Zadania do wykonania:
1. Przetłumacz, proszę, na angielski zdanie z tekstu o Bobie Rocku: „Ukończył odpowiedni kurs i złapał fuchę w studiu nagrań w Vancouver.”
2. Przepisz z tekstu o Bobie Rocku wszystko od słów „Bob Rock: Mistrz” aż po słowa „się poprzeć argumentami.”.
3. Odpowiedz na pytania do tekstu o Bobie Rocku:
(a) W jakim mieście Bob Rock znalazł pracę w studiu nagrań?
(b) W którym roku ukazał się debiut grupy Loverboy?
(c) Ile razy album „Dr. Feelgood” pokrył się platyną w Stanach Zjednoczonych?

Fragment źródłowy:
"""

Reklama

Bob Rock: Mistrz czy psuja?

19 kwietnia 2014 r. 60 lat kończy Kanadyjczyk Bob Rock, kojarzony jako znakomity producent muzyczny oraz... facet, który zniszczył Metallicę. Obie te perspektywy da się poprzeć argumentami.

Portfolio blondwłosego producenta zaczęło pęcznieć, kiedy uświadomił sobie, że nawet z takim nazwiskiem nie zostanie gwiazdą rocka. Jego zespół Payola$ odnosił względne sukcesy w Kanadzie, otarł się również o listę "Billboardu", ale ostatecznie grupa nie wytrzymała konkurencji i wewnętrznych tarć.

Bob Rock był jednak na tyle inteligentny, że równolegle z graniem w zespole rozwijał się jako fachowiec od rejestrowania muzyki. Ukończył odpowiedni kurs i złapał fuchę w studiu nagrań w Vancouver. Najpierw kopiował taśmy i sprzątał, później awansował na asystenta inżyniera dźwięku.

Reklama

Konflikt z mentorem

Producent Bruce Fairbairn zauważył, że Bob Rock ma do dźwięku smykałkę i zatrudnił go do miksowania nagrań na albumach, którymi się wtedy (a więc w latach 80.) zajmował.

Był wśród nich debiut grupy Loverboy z 1981 roku. Bob Rock chwali się, że zmiksowana przez niego piosenka "Working For The Weekend" z tej płyty była pierwszym w jego karierze numerem jeden na listach przebojów.

Po sukcesie albumu zatytułowanego po prostu "Loverboy" duet Fairbairn-Rock otrzymywał coraz lepsze zlecenia. Gdy razem kształtowali ostateczne brzmienie takich nagrań, jak "Slippery When Wet" Bon Jovi (1986 r.) czy "Permanent Vacation" Aerosmith (1987 r.), Bob już wiedział, że właśnie tym chce się w życiu zajmować.

Praca nad płytą Aearosmith zbiegła się z konfliktem z Bruce'em Fairbairnem. Spór dotyczył, jakże by inaczej, finansów i sprawił, że drogi obu dżentelmenów się rozeszły. Bob Rock był zdeterminowany, by wreszcie pracować "na swoim", by podpisać się na ważnej rockowej płycie jako wyłączny producent.

W 1989 roku dopiął swego. Samodzielnie wyprodukował album gwiazdy rocka. Album, który na dodatek odniósł gigantyczny sukces, pokrywając się sześciokrotną platyną w Stanach Zjednoczonych. Współpraca z krnąbrnymi chłopakami z Motley Crue okazała się niezwykle owocna dla obu stron, a album "Dr. Feelgood", bo o nim cały czas mowa, najlepszym tego dowodem.

Od "Czarnego albumu" do "St. Anger"

Muzykom Metalliki tak bardzo spodobała się energia, rozmach i ciężar "Dr. Feelgood", że sami zwrócili się do Boba Rocka. Ten był z początku sceptyczny, nie przepadał wtedy za Metallicą, ale gdy Lars Ulrich przysłał mu nagrania demo piosenek, nad którymi wówczas pracowali, natychmiast zmienił front.

"""

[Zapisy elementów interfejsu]
"""

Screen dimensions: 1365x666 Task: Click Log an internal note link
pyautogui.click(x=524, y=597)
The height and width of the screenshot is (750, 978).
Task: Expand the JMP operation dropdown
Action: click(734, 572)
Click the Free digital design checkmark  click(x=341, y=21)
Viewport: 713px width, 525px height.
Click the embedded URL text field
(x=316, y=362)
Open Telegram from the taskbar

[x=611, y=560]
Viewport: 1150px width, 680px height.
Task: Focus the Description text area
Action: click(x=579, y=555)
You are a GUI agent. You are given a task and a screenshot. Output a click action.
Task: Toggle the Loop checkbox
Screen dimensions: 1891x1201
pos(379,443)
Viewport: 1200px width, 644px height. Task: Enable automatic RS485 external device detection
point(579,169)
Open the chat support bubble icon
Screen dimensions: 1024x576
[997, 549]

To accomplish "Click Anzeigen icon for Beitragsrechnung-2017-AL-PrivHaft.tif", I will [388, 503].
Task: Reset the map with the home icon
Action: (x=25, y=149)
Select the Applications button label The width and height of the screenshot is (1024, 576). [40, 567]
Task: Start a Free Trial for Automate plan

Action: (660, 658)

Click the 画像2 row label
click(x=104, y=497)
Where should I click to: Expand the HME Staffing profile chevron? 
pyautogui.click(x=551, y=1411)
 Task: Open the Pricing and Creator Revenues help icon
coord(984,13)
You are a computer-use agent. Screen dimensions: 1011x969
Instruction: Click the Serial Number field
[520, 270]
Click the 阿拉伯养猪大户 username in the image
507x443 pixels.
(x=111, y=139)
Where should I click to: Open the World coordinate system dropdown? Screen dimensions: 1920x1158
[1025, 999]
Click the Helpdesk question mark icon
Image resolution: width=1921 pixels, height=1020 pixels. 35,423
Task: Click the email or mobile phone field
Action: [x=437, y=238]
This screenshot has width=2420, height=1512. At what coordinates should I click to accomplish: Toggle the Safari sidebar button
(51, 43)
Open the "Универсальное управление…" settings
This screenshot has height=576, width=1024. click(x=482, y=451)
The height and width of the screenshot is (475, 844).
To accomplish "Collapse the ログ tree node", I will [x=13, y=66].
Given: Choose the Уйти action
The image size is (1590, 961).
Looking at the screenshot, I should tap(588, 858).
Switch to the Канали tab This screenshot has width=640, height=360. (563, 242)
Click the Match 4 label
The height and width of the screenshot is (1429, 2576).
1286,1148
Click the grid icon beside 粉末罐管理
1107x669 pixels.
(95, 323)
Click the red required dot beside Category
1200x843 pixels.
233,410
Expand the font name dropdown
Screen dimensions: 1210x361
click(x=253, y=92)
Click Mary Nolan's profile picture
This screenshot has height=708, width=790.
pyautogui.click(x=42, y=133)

"""

Rozwiązania po kolei:
1. He completed a suitable course and landed a job at a recording studio in Vancouver.

2.
Bob Rock: Mistrz czy psuja?

19 kwietnia 2014 r. 60 lat kończy Kanadyjczyk Bob Rock, kojarzony jako znakomity producent muzyczny oraz... facet, który zniszczył Metallicę. Obie te perspektywy da się poprzeć argumentami.

3.
(a) W Vancouver.
(b) W 1981 roku.
(c) Sześciokrotnie.